### TASK REQUIREMENTS
Please copy out the material below, changing each "Image resolution" to "Page dimensions" and leaving everything else untouched.

### EXCERPTED DATA
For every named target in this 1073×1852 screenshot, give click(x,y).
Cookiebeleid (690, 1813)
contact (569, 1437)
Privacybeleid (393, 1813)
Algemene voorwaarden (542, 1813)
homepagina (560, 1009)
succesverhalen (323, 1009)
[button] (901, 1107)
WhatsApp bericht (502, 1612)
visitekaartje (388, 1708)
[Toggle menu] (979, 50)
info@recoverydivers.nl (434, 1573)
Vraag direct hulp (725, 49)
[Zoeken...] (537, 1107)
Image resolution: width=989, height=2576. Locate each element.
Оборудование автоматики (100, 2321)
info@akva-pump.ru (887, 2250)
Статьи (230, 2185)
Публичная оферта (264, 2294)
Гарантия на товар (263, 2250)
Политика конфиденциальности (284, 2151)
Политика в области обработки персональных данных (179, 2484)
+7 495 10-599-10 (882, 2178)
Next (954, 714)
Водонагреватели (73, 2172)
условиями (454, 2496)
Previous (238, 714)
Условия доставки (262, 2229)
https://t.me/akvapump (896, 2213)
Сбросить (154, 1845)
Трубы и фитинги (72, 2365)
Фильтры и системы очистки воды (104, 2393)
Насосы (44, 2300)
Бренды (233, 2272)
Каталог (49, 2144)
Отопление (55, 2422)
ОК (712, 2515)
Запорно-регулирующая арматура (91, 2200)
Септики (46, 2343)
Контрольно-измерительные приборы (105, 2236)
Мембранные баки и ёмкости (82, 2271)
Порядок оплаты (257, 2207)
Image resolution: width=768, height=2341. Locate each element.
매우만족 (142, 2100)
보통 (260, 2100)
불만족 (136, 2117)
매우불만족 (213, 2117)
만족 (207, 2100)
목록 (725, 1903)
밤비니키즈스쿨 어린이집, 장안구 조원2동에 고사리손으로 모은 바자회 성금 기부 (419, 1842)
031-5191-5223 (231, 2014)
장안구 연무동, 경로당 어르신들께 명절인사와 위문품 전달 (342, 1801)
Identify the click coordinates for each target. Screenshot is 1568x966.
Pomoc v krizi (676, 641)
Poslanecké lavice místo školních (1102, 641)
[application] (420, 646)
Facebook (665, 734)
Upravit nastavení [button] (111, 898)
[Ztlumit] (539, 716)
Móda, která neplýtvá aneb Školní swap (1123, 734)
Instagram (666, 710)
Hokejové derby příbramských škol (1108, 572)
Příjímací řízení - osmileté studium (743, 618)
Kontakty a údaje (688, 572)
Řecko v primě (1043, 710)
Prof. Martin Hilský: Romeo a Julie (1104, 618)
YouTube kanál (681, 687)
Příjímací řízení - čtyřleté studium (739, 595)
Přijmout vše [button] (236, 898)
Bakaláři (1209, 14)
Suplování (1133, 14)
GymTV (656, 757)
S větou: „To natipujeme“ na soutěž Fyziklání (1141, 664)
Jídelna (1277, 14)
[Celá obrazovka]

### CORRECT RESULT
For every named target in this 1073×1852 screenshot, give click(x,y).
Cookiebeleid (690, 1813)
contact (569, 1437)
Privacybeleid (393, 1813)
Algemene voorwaarden (542, 1813)
homepagina (560, 1009)
succesverhalen (323, 1009)
[button] (901, 1107)
WhatsApp bericht (502, 1612)
visitekaartje (388, 1708)
[Toggle menu] (979, 50)
info@recoverydivers.nl (434, 1573)
Vraag direct hulp (725, 49)
[Zoeken...] (537, 1107)
Page dimensions: width=989, height=2576. Locate each element.
Оборудование автоматики (100, 2321)
info@akva-pump.ru (887, 2250)
Статьи (230, 2185)
Публичная оферта (264, 2294)
Гарантия на товар (263, 2250)
Политика конфиденциальности (284, 2151)
Политика в области обработки персональных данных (179, 2484)
+7 495 10-599-10 (882, 2178)
Next (954, 714)
Водонагреватели (73, 2172)
условиями (454, 2496)
Previous (238, 714)
Условия доставки (262, 2229)
https://t.me/akvapump (896, 2213)
Сбросить (154, 1845)
Трубы и фитинги (72, 2365)
Фильтры и системы очистки воды (104, 2393)
Насосы (44, 2300)
Бренды (233, 2272)
Каталог (49, 2144)
Отопление (55, 2422)
ОК (712, 2515)
Запорно-регулирующая арматура (91, 2200)
Септики (46, 2343)
Контрольно-измерительные приборы (105, 2236)
Мембранные баки и ёмкости (82, 2271)
Порядок оплаты (257, 2207)
Page dimensions: width=768, height=2341. Locate each element.
매우만족 (142, 2100)
보통 (260, 2100)
불만족 (136, 2117)
매우불만족 (213, 2117)
만족 (207, 2100)
목록 (725, 1903)
밤비니키즈스쿨 어린이집, 장안구 조원2동에 고사리손으로 모은 바자회 성금 기부 (419, 1842)
031-5191-5223 (231, 2014)
장안구 연무동, 경로당 어르신들께 명절인사와 위문품 전달 (342, 1801)
Identify the click coordinates for each target. Screenshot is 1568x966.
Pomoc v krizi (676, 641)
Poslanecké lavice místo školních (1102, 641)
[application] (420, 646)
Facebook (665, 734)
Upravit nastavení [button] (111, 898)
[Ztlumit] (539, 716)
Móda, která neplýtvá aneb Školní swap (1123, 734)
Instagram (666, 710)
Hokejové derby příbramských škol (1108, 572)
Příjímací řízení - osmileté studium (743, 618)
Kontakty a údaje (688, 572)
Řecko v primě (1043, 710)
Prof. Martin Hilský: Romeo a Julie (1104, 618)
YouTube kanál (681, 687)
Příjímací řízení - čtyřleté studium (739, 595)
Přijmout vše [button] (236, 898)
Bakaláři (1209, 14)
Suplování (1133, 14)
GymTV (656, 757)
S větou: „To natipujeme“ na soutěž Fyziklání (1141, 664)
Jídelna (1277, 14)
[Celá obrazovka]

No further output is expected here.